#### [ACTIVITY]
Restate word for word each line from the one containing "Click the Text" through the end of the material, and nothing more. Drop every picture.

#### [RECORDS SHOWN]
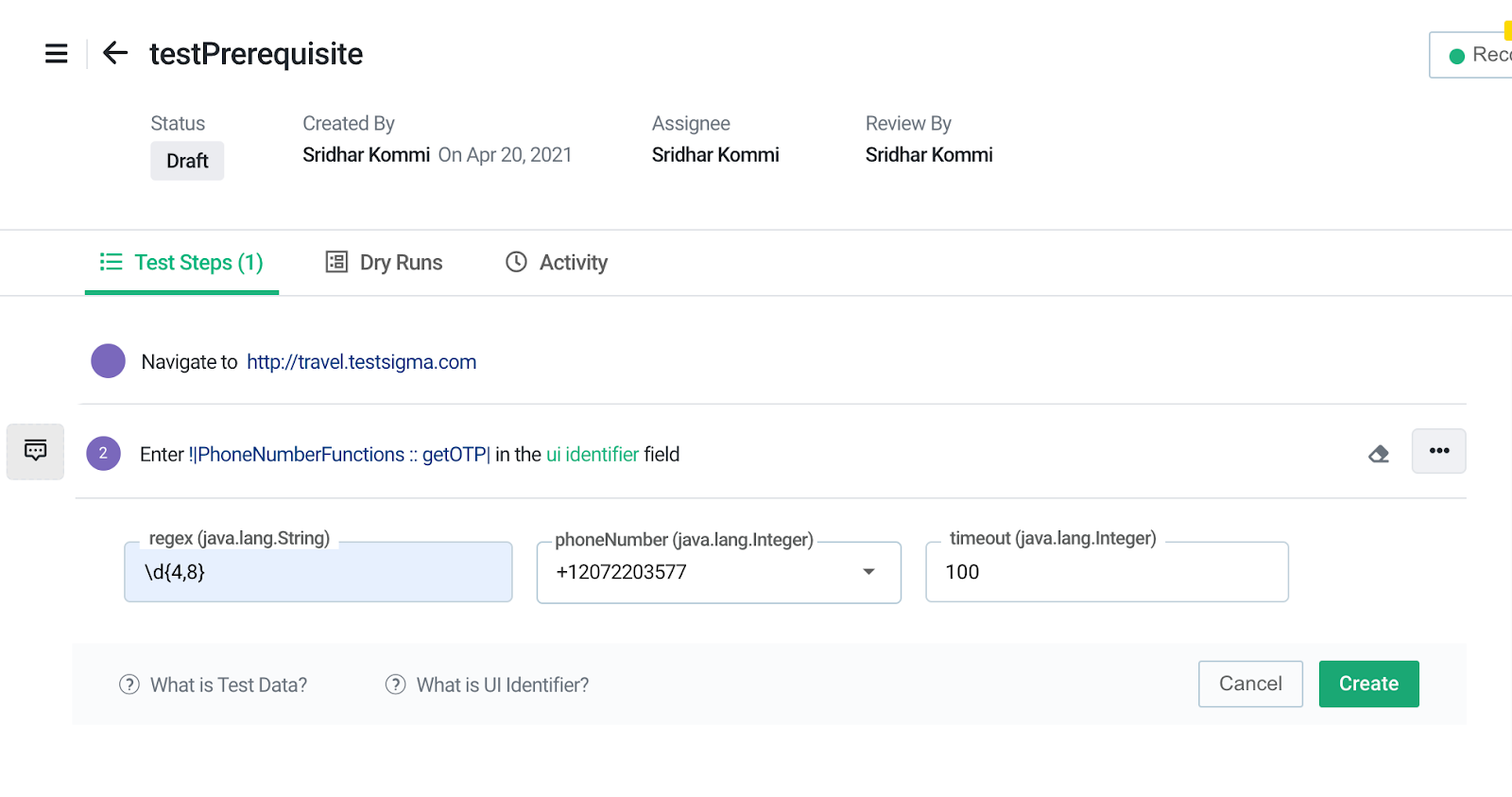Open the hamburger navigation menu
Image resolution: width=1512 pixels, height=797 pixels.
point(57,54)
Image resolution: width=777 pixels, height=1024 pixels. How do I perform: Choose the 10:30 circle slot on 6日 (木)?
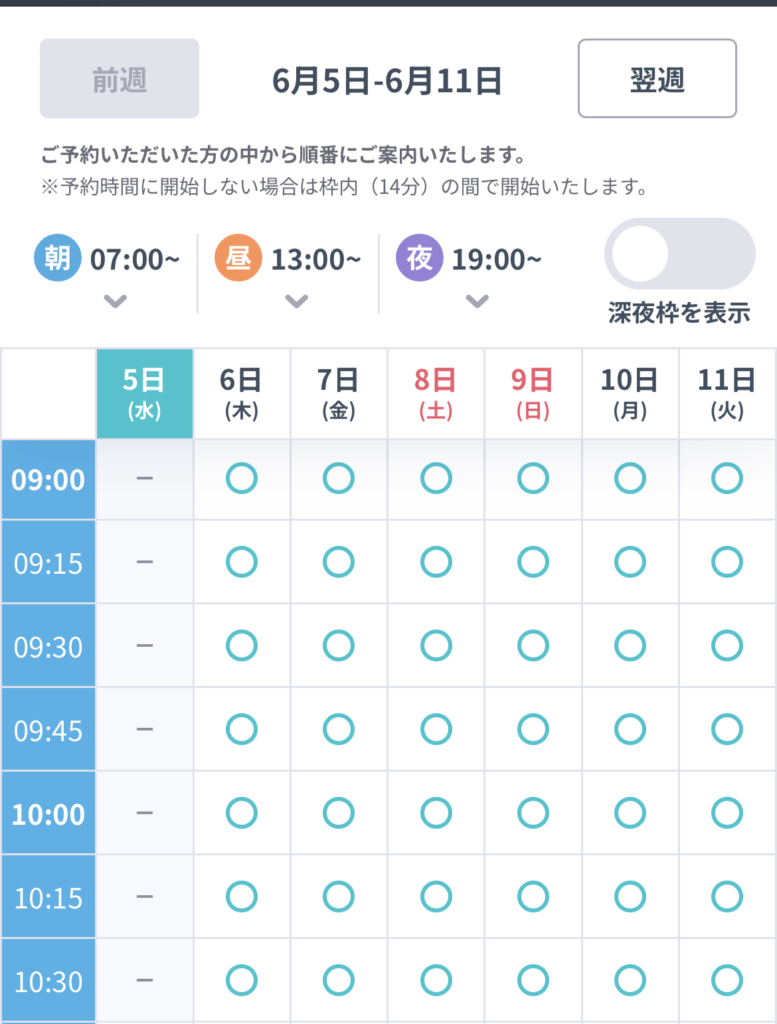point(241,981)
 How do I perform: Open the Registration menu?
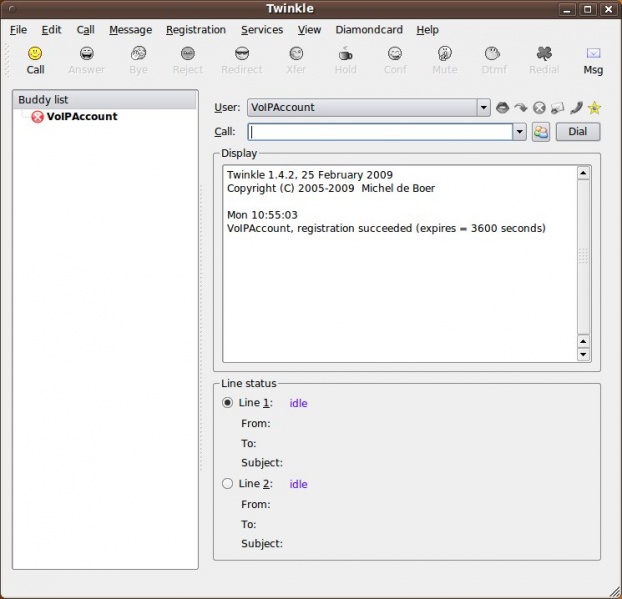click(x=196, y=30)
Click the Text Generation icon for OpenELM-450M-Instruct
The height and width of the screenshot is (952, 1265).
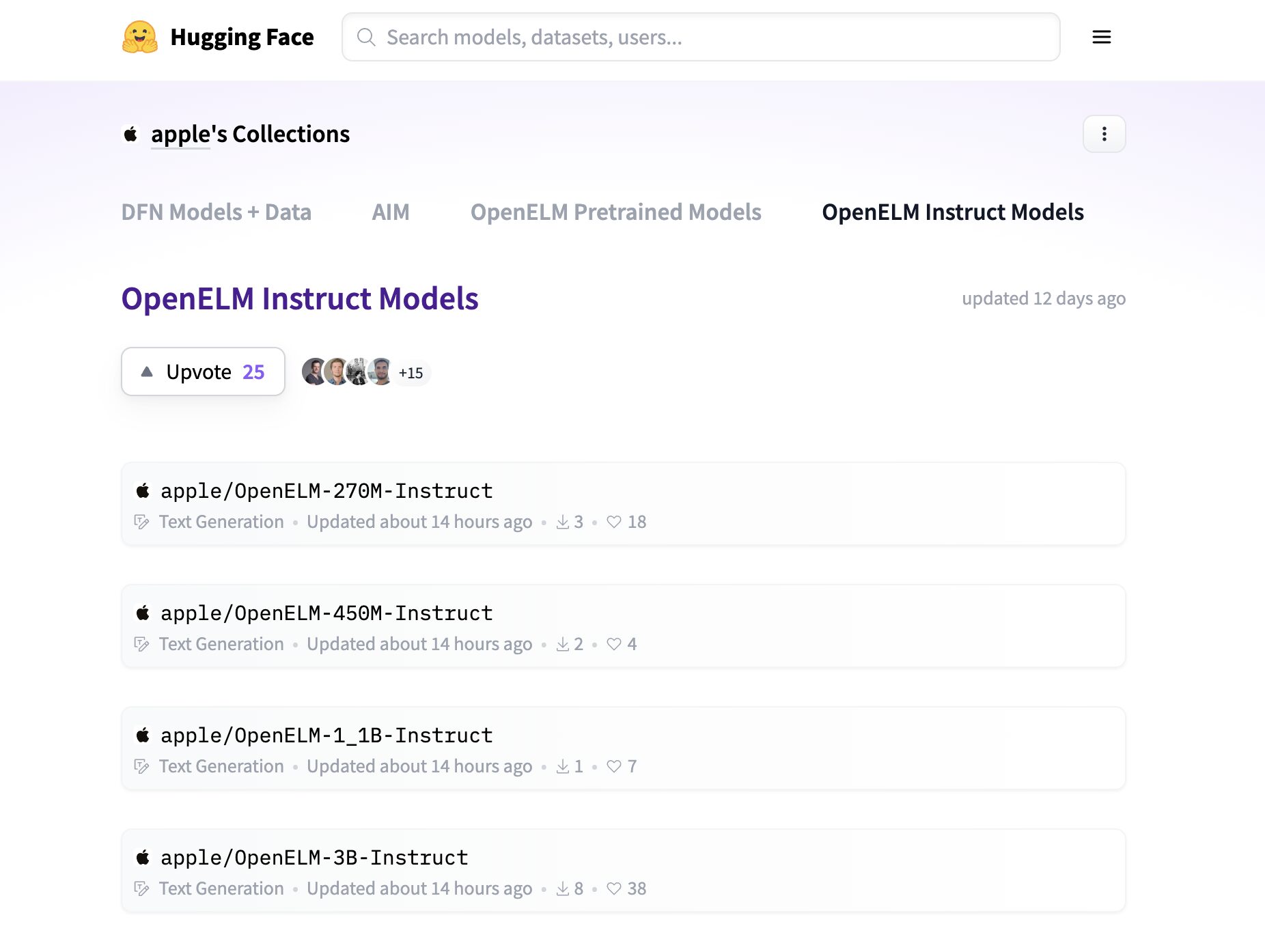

#### [RESPONSE]
Click the Text Generation icon for OpenELM-450M-Instruct
The height and width of the screenshot is (952, 1265).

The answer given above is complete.